What does it take to succeed?
this post was inspired by Bijan Sabet’s Who Took a Chance on You? and is a contribution to Startup Edition.
If you’re reading this post, it’s likely someone took a chance on you. If you got a “lucky break” somewhere along the way, someone took a chance on you. And if good things tend to happen when you’re around, I’ll bet they often started when someone took a chance on you. You have to be good, and lucky – this part is about the lucky.
Sacramento, CA – July 1996. For some reason I thought it was sensible to pack up everything I owned, follow a girlfriend across the country, learn HTML in 24 hours, and apply for a job as a “webmaster” using a newfangled thing called an online classified ad in the Sacramento Bee to apply for a job making web sites for a guy who ran two McDonald’s restaurants in Davis, CA. (Yes, that’s right – I was one of the few people making web sites in 1996 who had “McDonald’s” on my W-2 because he hadn’t changed his business license yet for his new business.)
Yet that one choice (thanks, Dan Lintz) to hire a novice “web master” who then learned graphics, programming (ColdFusion FTW), client services and team management in what constituted my first real “startup” substantively changed my career. Dan took a chance on me because I was persuasive, because I bluffed my way into knowing the things that I eventually learned and excelled and because I was willing to put myself out there and do what it took to win customers.
Leap, and then Look
What did working for the McDonald’s of web design teach me about taking a chance on people?

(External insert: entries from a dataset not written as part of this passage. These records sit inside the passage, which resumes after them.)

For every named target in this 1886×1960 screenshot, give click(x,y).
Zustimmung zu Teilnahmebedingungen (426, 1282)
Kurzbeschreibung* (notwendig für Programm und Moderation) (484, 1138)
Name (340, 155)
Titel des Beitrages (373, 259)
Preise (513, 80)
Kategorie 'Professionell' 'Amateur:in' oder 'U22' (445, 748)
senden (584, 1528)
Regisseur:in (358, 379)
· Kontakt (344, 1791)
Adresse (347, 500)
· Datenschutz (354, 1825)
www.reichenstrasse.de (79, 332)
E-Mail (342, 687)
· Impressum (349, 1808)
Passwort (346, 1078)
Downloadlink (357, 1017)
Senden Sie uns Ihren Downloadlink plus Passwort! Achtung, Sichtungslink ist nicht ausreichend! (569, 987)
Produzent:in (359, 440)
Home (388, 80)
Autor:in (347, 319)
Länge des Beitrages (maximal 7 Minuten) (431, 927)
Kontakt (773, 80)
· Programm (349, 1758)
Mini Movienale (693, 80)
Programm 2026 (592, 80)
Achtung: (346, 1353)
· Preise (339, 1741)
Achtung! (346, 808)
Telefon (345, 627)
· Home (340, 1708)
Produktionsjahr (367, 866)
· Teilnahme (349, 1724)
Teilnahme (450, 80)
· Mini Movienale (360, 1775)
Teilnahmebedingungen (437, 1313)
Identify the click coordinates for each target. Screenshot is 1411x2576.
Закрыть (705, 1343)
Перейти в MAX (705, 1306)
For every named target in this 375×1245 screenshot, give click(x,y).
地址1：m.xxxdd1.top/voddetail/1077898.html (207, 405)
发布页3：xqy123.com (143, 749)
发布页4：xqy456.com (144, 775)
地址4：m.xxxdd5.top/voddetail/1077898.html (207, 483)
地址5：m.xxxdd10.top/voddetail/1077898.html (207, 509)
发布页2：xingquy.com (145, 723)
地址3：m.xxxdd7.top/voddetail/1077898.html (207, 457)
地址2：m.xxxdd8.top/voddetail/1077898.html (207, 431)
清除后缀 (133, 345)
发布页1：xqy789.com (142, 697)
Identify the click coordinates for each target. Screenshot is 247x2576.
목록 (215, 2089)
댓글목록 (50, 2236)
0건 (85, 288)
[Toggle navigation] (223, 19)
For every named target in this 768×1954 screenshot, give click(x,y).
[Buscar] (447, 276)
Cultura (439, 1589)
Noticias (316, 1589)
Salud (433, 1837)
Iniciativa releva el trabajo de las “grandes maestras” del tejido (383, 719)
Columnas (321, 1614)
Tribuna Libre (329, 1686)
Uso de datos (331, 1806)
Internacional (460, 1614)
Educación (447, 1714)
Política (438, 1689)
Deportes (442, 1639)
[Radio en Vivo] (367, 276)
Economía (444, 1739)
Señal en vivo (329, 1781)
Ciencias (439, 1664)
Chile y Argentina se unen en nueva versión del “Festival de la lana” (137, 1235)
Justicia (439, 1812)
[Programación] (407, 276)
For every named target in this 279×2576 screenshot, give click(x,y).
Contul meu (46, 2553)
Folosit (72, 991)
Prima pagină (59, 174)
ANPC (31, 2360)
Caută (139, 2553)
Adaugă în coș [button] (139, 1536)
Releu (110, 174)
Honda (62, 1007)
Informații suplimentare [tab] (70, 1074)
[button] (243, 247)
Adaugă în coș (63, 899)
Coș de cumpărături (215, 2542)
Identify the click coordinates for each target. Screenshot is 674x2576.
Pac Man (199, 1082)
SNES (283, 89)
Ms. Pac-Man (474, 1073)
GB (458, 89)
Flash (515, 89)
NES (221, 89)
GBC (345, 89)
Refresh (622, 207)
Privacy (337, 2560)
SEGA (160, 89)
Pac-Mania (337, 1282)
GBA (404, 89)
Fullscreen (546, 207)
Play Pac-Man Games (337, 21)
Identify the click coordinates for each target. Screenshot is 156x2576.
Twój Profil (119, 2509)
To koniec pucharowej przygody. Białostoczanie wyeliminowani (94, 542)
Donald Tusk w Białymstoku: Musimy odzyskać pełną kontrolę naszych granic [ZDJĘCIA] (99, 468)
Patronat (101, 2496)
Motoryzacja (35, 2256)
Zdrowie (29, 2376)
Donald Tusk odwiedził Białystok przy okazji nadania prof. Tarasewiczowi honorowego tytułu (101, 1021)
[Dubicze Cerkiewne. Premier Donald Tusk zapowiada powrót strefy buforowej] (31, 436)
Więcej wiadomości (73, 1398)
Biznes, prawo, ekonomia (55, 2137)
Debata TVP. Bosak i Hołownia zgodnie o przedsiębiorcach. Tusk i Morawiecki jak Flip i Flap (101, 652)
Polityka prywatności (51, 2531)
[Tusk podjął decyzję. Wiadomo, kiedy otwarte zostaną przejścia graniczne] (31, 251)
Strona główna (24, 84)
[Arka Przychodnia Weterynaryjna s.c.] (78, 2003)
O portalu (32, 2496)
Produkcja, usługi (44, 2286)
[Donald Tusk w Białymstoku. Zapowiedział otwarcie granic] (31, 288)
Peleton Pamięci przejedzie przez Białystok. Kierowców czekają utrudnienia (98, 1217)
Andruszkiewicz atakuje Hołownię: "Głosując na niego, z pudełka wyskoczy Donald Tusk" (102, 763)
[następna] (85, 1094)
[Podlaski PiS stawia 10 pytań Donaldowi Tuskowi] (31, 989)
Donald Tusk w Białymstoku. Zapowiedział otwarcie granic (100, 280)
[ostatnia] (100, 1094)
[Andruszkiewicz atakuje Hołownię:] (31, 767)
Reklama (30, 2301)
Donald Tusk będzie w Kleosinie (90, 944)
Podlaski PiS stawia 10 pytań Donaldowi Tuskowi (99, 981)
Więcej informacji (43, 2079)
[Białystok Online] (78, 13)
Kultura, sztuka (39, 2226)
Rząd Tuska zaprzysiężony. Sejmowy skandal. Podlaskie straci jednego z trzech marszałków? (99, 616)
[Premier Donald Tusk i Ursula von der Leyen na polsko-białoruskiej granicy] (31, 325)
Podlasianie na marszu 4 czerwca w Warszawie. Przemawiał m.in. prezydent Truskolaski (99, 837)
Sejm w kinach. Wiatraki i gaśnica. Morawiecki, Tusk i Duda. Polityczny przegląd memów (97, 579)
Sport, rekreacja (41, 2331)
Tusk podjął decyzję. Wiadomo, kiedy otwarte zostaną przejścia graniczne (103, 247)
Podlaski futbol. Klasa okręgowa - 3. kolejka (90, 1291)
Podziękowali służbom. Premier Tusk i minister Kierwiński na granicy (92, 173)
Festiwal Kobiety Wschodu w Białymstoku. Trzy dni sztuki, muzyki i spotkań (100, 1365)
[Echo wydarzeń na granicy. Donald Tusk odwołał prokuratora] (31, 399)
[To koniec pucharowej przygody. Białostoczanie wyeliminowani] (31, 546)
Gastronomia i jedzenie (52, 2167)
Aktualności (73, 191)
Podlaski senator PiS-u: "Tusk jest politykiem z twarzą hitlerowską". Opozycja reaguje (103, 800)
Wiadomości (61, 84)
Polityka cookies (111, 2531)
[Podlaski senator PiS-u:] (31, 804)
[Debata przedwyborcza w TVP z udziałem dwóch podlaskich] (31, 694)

First, that people aren’t necessarily what they seem at first glance, and that first impressions are important. I believe Dan gave me a shot because I took the leap of believing that I could do the job of “webmaster” (whatever that was) and then found the parts of the job where I excelled and the parts of the job where I needed help. What I didn’t know, I learned along the way. Two months into the job, our programmer quit. Dan handed me a CD of O’Reilly Website that included something called “ColdFusion” and said something to the effect of “this looks like it can send emails. Can you learn this? Without the first chance, I wouldn’t have been able to warrant others – and to give that chance to them.
The second thing that working for Dan taught me about working for a startup is that the only constant is change. We learned what we were doing as we were doing it. That didn’t mean that we learned everything at once, but that we optimized for a “good enough” experience. At the time, I think we did that because we didn’t know better. I now believe that an “up and stumbling” approach to most problems when everything else about a project is unknown makes sense and conserves resources to think about new challenges you don’t know yet.
People Matter.
The third and most important thing I learned during my stint as a webmaster for a business that began its life as a McDonalds is that the people are the very most important part of the business. Dan took a chance on me because he believed in me as a person and thought I could do what his business needed to succeed. Did he know exactly what he would need and thought I was the best person for the job? Maybe – but he gave me a chance to prove it to him and I’m glad he did.